- Pixel coordinate grounding data -
═══

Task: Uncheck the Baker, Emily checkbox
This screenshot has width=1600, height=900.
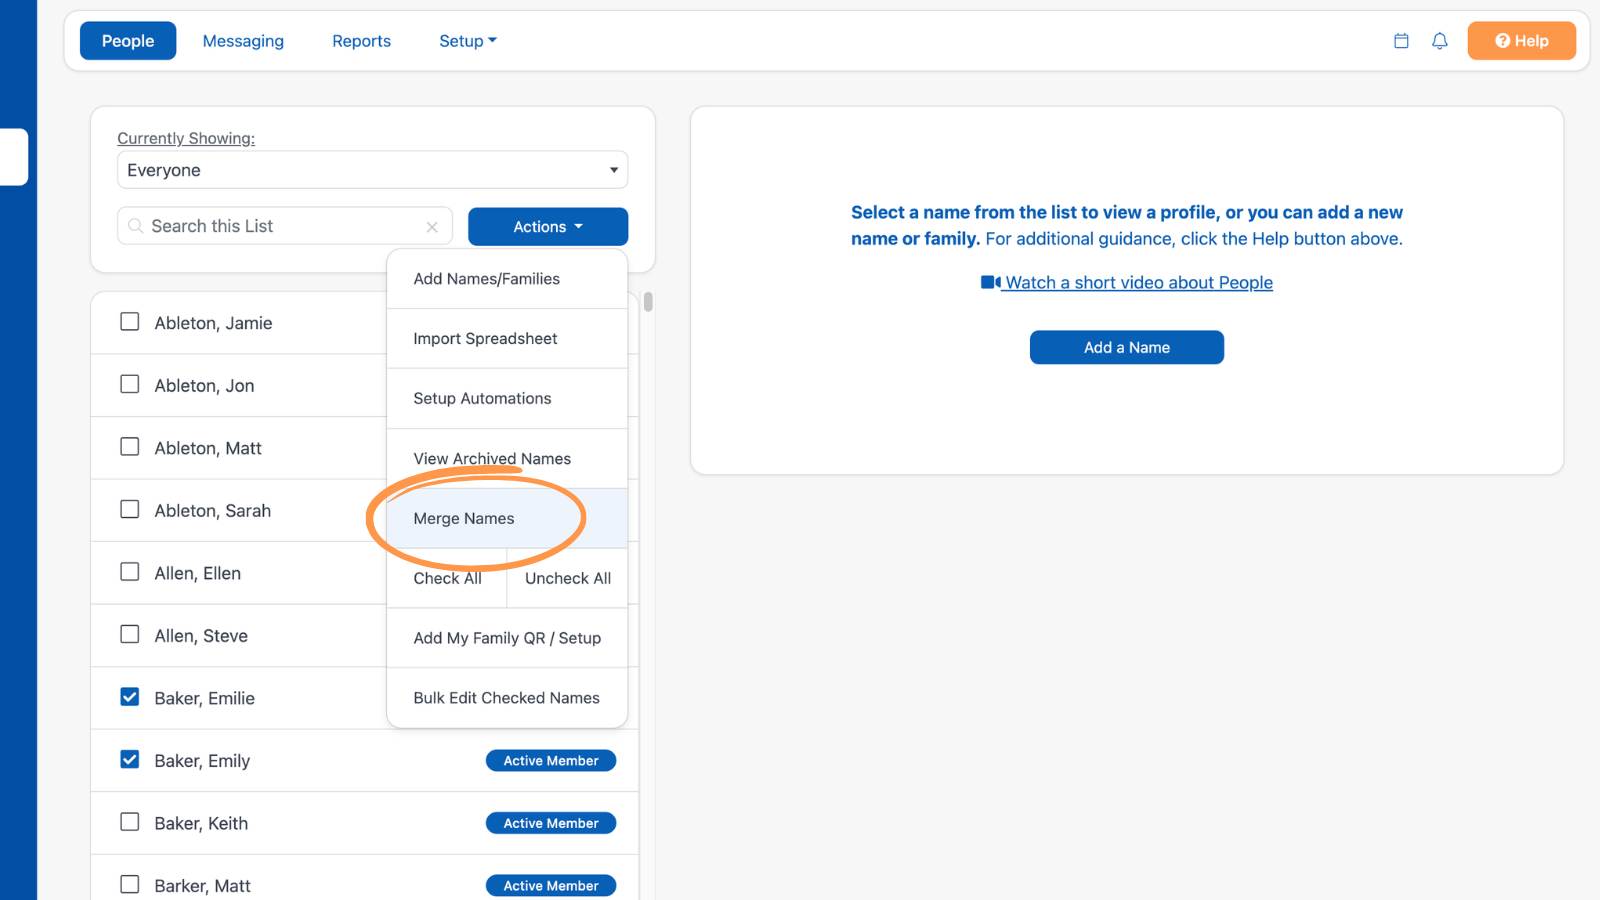Action: [130, 760]
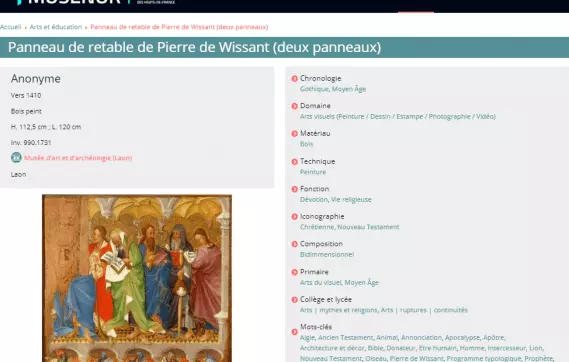The width and height of the screenshot is (569, 362).
Task: Open Arts et éducation breadcrumb link
Action: point(56,27)
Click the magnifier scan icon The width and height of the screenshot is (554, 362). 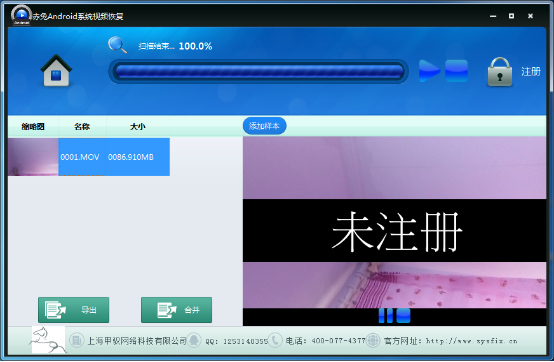(117, 45)
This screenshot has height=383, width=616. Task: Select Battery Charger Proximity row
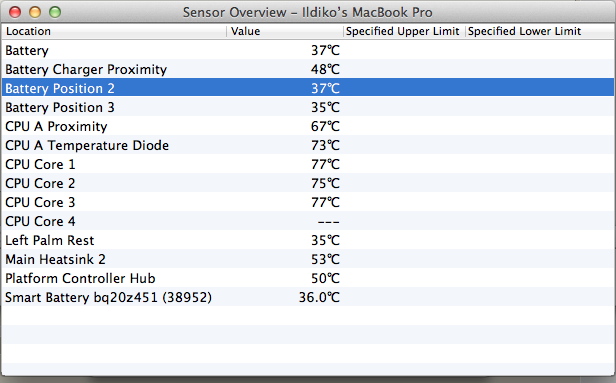pyautogui.click(x=308, y=69)
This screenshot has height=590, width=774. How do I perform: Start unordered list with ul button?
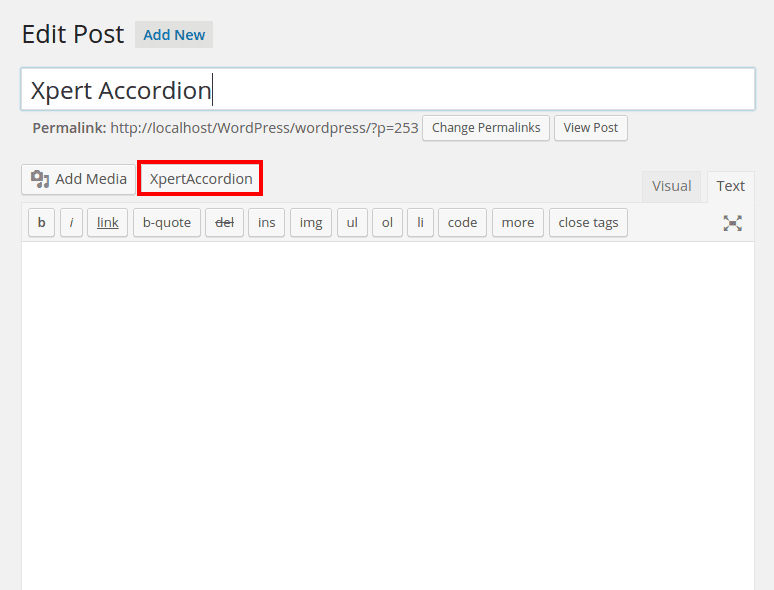tap(352, 222)
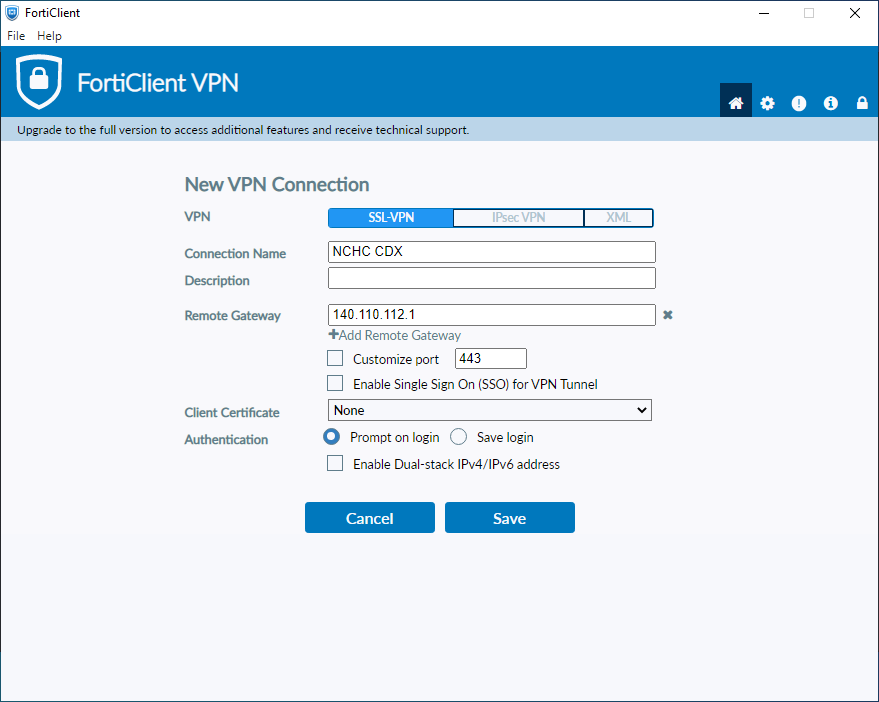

═══

- DIRECTIONS FOR THIS TASK -
Please return only the lines running from the line with "This screenshot has height=590, width=774." to the final line of the data, both included, exactly and without any pictures.

- EXERCISE SOLUTION -
This screenshot has height=590, width=774. How do I perform: Start unordered list with ul button?
tap(352, 222)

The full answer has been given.